* Written tasks:
1) In the Hive JSON question, what column should the data1.key1 value go into?
2) Carry on the Hive JSON question from the point where it stops.

* Selection:
################

I am trying to read data from json files in S3 into my Hive table. If the column names and json keys are same its all loading properly.
But now I want to read data in such a way that the nested json values goes into specific columns (For eg: for json

{"data1": {"key1": "value1"}}

I want the data1.key1 value to go into column named data1_key1; which I understand is achievable with SERDEPROPERTIES.

My next problem is there can be multiple json keys and I want the key names to be column values in my Hive table.

Also, depending upon those keys, the keys that go into other columns will also change.

For eg my json files will be either:

{"data1" : {"key1":"value1"}}


{"data2" : { "key2" : "value2"}}

This need to create a table as below:

col1 col2
data1 value1
data2 value2

Is this possible? If so how should it be done?

################

* Recorded information:
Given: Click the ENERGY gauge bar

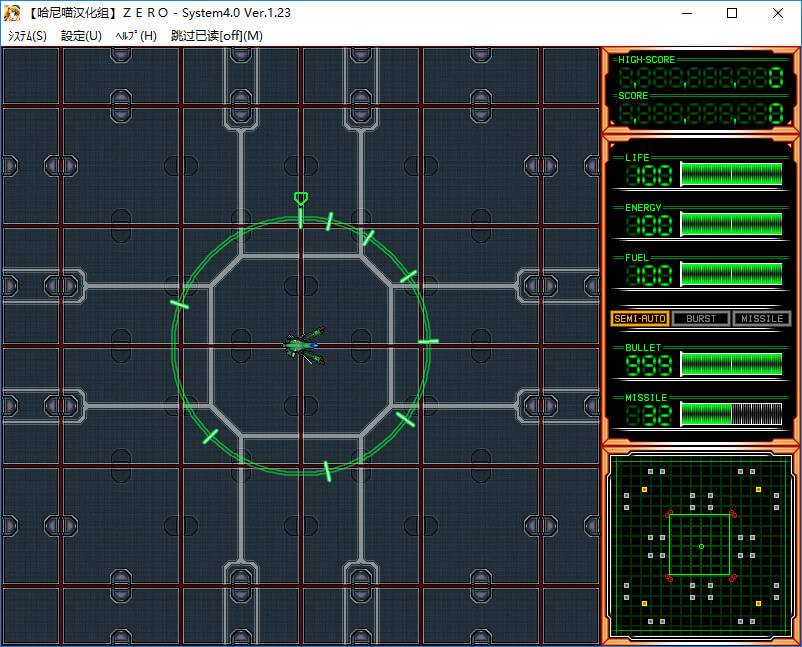Looking at the screenshot, I should point(731,224).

################

* Task results:
1) data1_key1

2)
1 Answers

leftjoin On

You can do it using regular expressions. Define json column as string in table DDL and use regexp to parse it. Tested on your data example:


with your_table as ( --Replace this CTE with your table
select stack(2,
             '{"data1": {"key1": "value1"}}',
             '{"data2" : { "key2" : "value2"}}'
             ) as json

select regexp_extract(json,'^\\{ *\\"(\\w+)\\" *:', 1)    as col1, --capturing group 1 in a parenthesis START{spaces"(word)"spaces:
       regexp_extract(json,': *\\"(.+)\\" *\\} *\\}$', 1) as col2 --:spaces"(value characters)"spaces}spaces}END
  from your_table;

Result (see http://demo.gethue.com/hue/editor?editor=312993):


Read the comments in the code please. You can adjust this solution to fit your JSON. This approach allows to extract keys and values from JSON not knowing their names. json_tuple and get_json_object are not applicable in this case.

Alternatively you can use regexSerDe to do the same in the table DDL like in this answer: https://stackoverflow.com/a/47944328/2700344. For the RegexSerDe solution you need to write more complex single regexp containing one capturing group (in parenthesis) for each column.